ACTIVITY LIST
A – Answer these questions using the A/B test post:
(i) How many samples per variation does the calculator say the test needs?
(ii) How many clicks did variation B record?
(iii) What p-value is reported for B being better?
B – Reproduce the A/B test post word for word, from "I ran the test" up to and including "larger sample size).".

PROVIDED TEXT
--- START ---

Suppose the application has a click rate of 5%. A new version may improve this. Suppose that frequentists approach is used. To estimate the sample size the click rate of the new version is estimate with 6%. So this means a relative MDE (minimum detectable effect) of 20% (5% -> 6%). Using https://www.evanmiller.org/ab-testing/sample-size.html I get that the A/B test needs 7,663 samples per variation.
I ran the test and the outcome is
| Variation | Clicks | Non-clicks | Click rate |
|---|---|---|---|
| A (control) | 402 | 7512 | 5.07% |
| B (challenger) | 466 | 7412 | 5.91% |
I enter the numbers into https://www.evanmiller.org/ab-testing/chi-squared.html and get that B is better with p = 0.0146.
BUT the MDE is only 16.5% and therefore less than the 20% initial estimation. What does this say about the whole A/B test? And why?
Options I came up with:
- The outcome is significant and the new version should be used since the MDE is only used for the initial estimation.
- The outcome is not significant and the new version should not be used.
- The whole test needs to be re-run with the lower MDE (which means larger sample size).
- The existing data can be re-used and extended to extend to the larger sample size (because of lower MDE).
- ???
- ???

--- END ---

SUPPLIED MATERIAL

--- START ---

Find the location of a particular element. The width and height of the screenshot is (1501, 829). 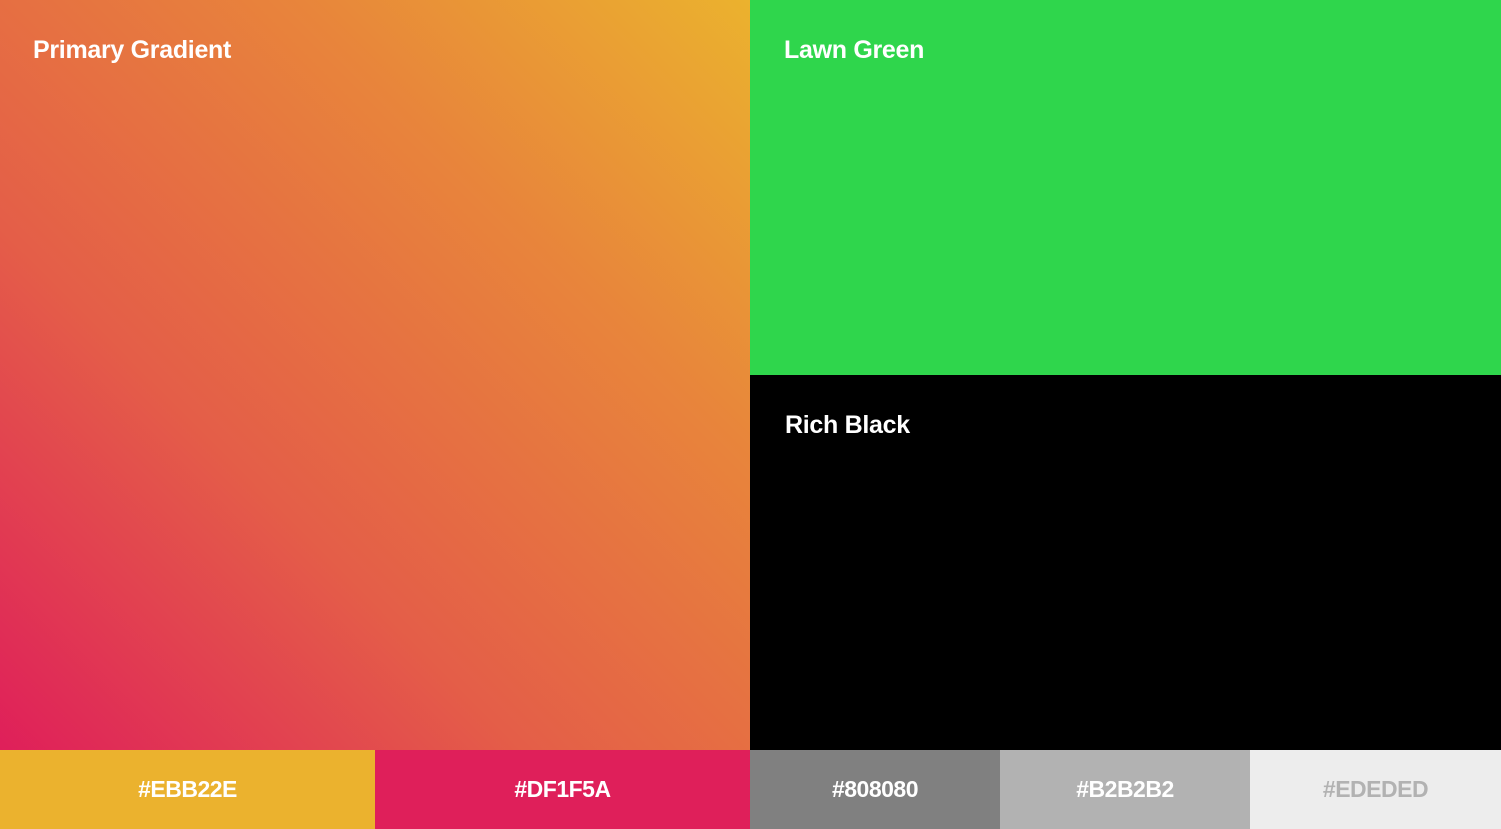

swatch-ededed: #EDEDED is located at coordinates (1376, 790).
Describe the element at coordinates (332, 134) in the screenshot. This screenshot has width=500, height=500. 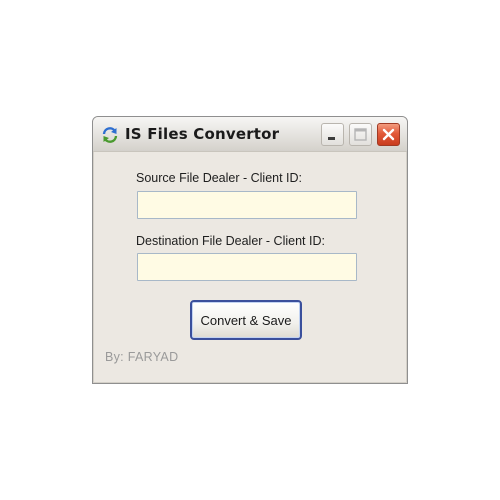
I see `minimize-button` at that location.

--- END ---

ANSWERS TO EACH TASK
A –
(i) 7,663
(ii) 466
(iii) 0.0146

B –
I ran the test and the outcome is
| Variation | Clicks | Non-clicks | Click rate |
|---|---|---|---|
| A (control) | 402 | 7512 | 5.07% |
| B (challenger) | 466 | 7412 | 5.91% |
I enter the numbers into https://www.evanmiller.org/ab-testing/chi-squared.html and get that B is better with p = 0.0146.
BUT the MDE is only 16.5% and therefore less than the 20% initial estimation. What does this say about the whole A/B test? And why?
Options I came up with:
- The outcome is significant and the new version should be used since the MDE is only used for the initial estimation.
- The outcome is not significant and the new version should not be used.
- The whole test needs to be re-run with the lower MDE (which means larger sample size).